I’m new to Pixhawk 2 and I’m setting up the ProfiCNC power module for the first time. I can calibrate the voltage easily enough, but the current is another matter.

My setup: PH2.1 with ProfiCNC power module, TBS Disco, 4S 5200mAh LiPo, Aikon 4-in-1 ESC, Firmware: APM Copter V3.5.3, MP version: 1.3.50.3 beta.

Unrelated hardware: Runcam Eagle, MinimOSD, ImmersionRC 600mW VTX, Here GNSS, Dragonlink MicroRX.

I’ve tried selecting the ProfiCNC HV Power Module in MP. It consistently reads 1-2 Amps low, across the range of 1-20 Amps. I’ve tried selecting “Other” for sensor type. I can pick a current set-point and get an accurate current reading at that point, but nowhere else. It seems to me that my use-case is not uncommon. I’m not sure why I’m having difficulty with this.

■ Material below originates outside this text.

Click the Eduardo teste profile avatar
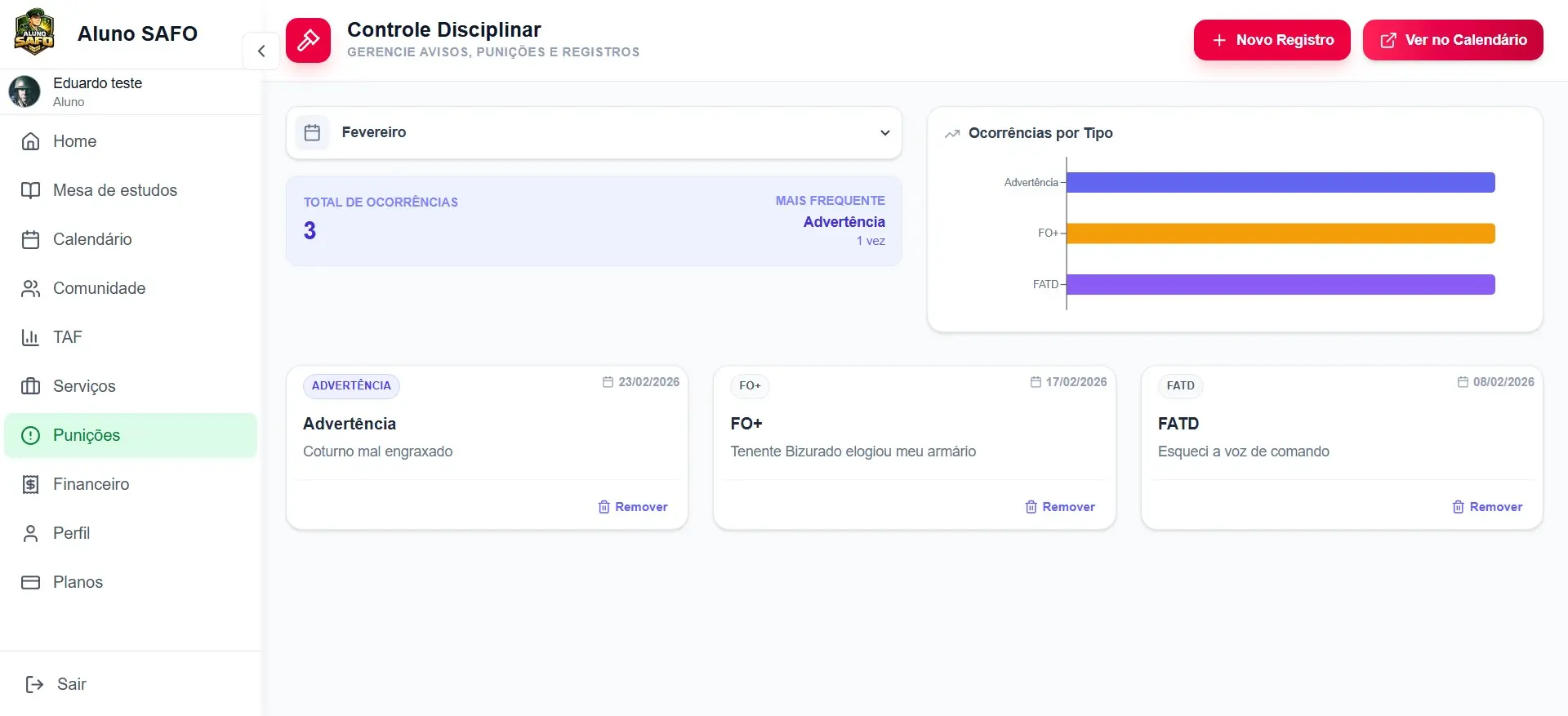 24,91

I’ve also noticed that only the motor current draw shows up in the calculated current. With PH1 and the old 3DR power module, I would see a draw around 1.2 Amp, sitting on the bench, with all on-board electronics powered and running. Does the ProfiCNC power module regulator connect to battery power before or after the current-sense resistor?

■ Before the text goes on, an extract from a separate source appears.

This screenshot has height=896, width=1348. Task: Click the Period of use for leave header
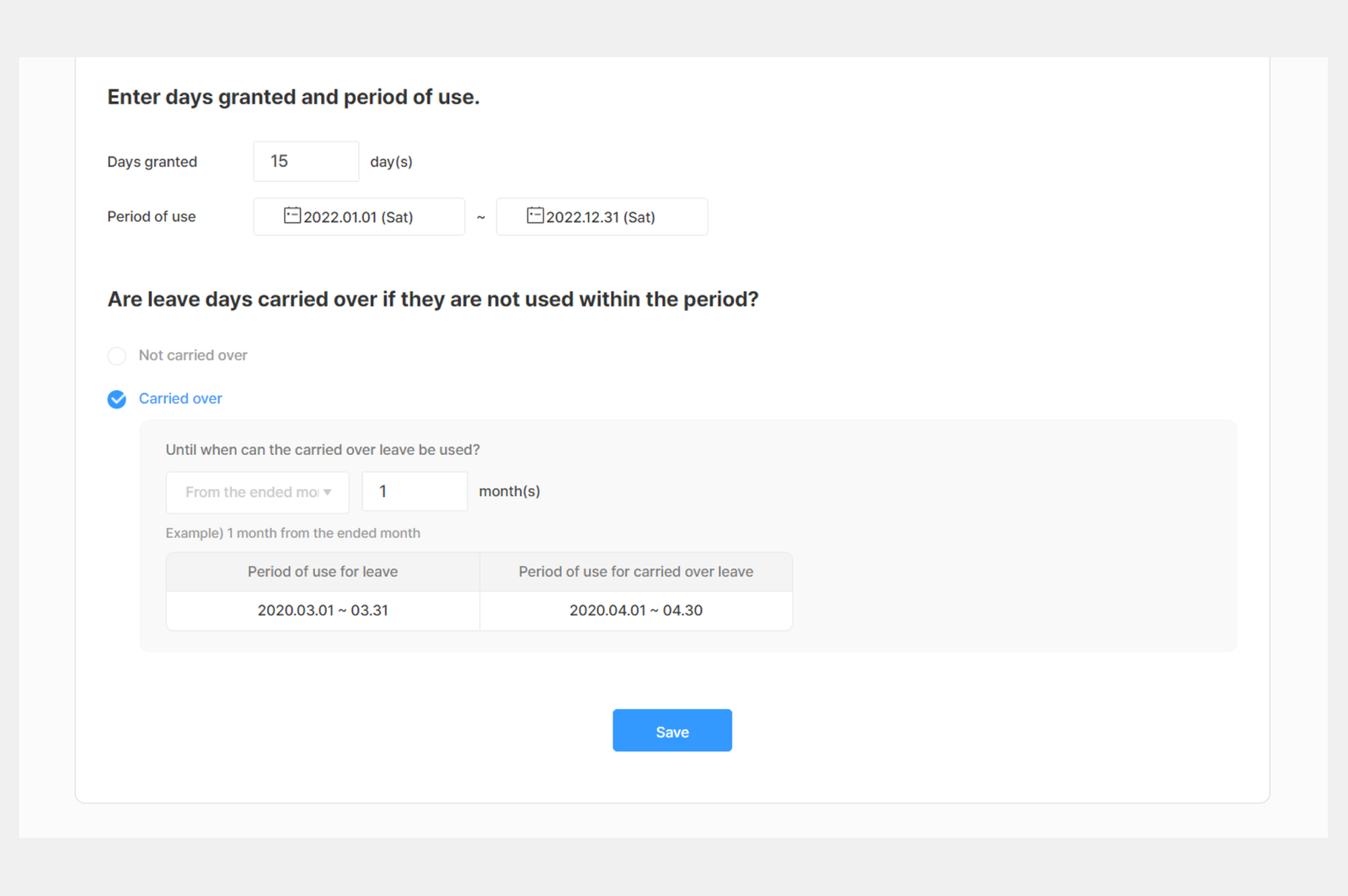pyautogui.click(x=323, y=572)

I’m also having a hard time finding self-help information about this power module. Is it open-source, or has the project changed direction? If I could find a schematic and BOM for the power module I could probably figure out the voltage-current multiplier and offset. Otherwise, I’m just flailing around.

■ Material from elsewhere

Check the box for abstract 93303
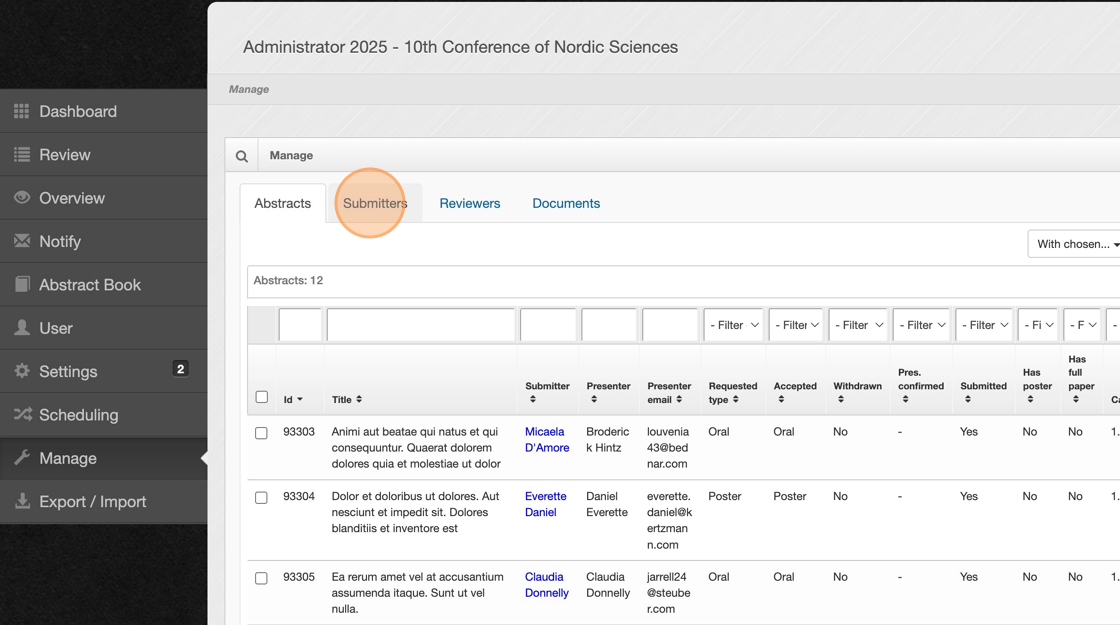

If there is another way to manually calibrate this sensor, I’d love to know. I have access to a full microelectronics design verification lab, with calibrated electronic load, precision meters, 'scopes, etc.

Many thanks in advance for any information!

Chris

I think I have a passable solution. I thought I would share, since I’m not the only person having this issue.

Getting the current sensor’s measurement to match the actual current is a matter of slope and offset. The Amp-per-Volt multiplier sets the slope. As a reference I picked 4 current points, 5A, 10A, 15A, and 20A. Plotting these values as y-coordinates, and 1-4 as x-coordinates, it gives a nice round slope of 5. With a programmable load set to each of these points, I recorded APM’s calculated current. A linear regression on the calculated current readings gave me a slope of 5.75.

I calculated a new Amp-per-Volt multiplier this way: New APV = Current APV in MP * (Reference Slope / Actual Slope).

In my case this was 41.9*(5/5.75)=36.43. This got me within 100mA. I was able to fine-tune the accuracy to around +/-25mA by trial and error.

At this point all current calculations were about 2.4A low. Trial and error adjustment of the current offset again got me within about +/-25mA. In my case the offset was -90mV.

The current calculation is still way off at the bottom end. I would expect it to be somewhat inaccurate when the IR drop across the current-sense resistor is only a few mV. This falls below the input offset voltage of many common op-amps and is well into the noise floor of electrical systems like a multirotor. Still, the old 3DR power module performed a lot better at the bottom end.

I realize that most people do not have access to the tools that I do, and may not be able to use this calibration method. But I present it here anyway, in case someone can benefit from it.

There is another method that I found, that might be more practical for some. It is written for the 3DR power module, but I expect that it would work for the ProfiCNC brick as well. https://www.rcgroups.com/forums/showthread.php?2279282-Calibrating-the-APM-Power-Current

The high error band in the lower end of the current measurements is a side effect of making the thermal system in the mini power module stable. Anything below 7A will have >5% error due to a number of factors within the analog circuit and the ADC circuit.

Hi Apache405,

Thank you for the information. Do you know if any hardware design documents are available to the public? I’d like to understand this power module better.

Cheers,

Chris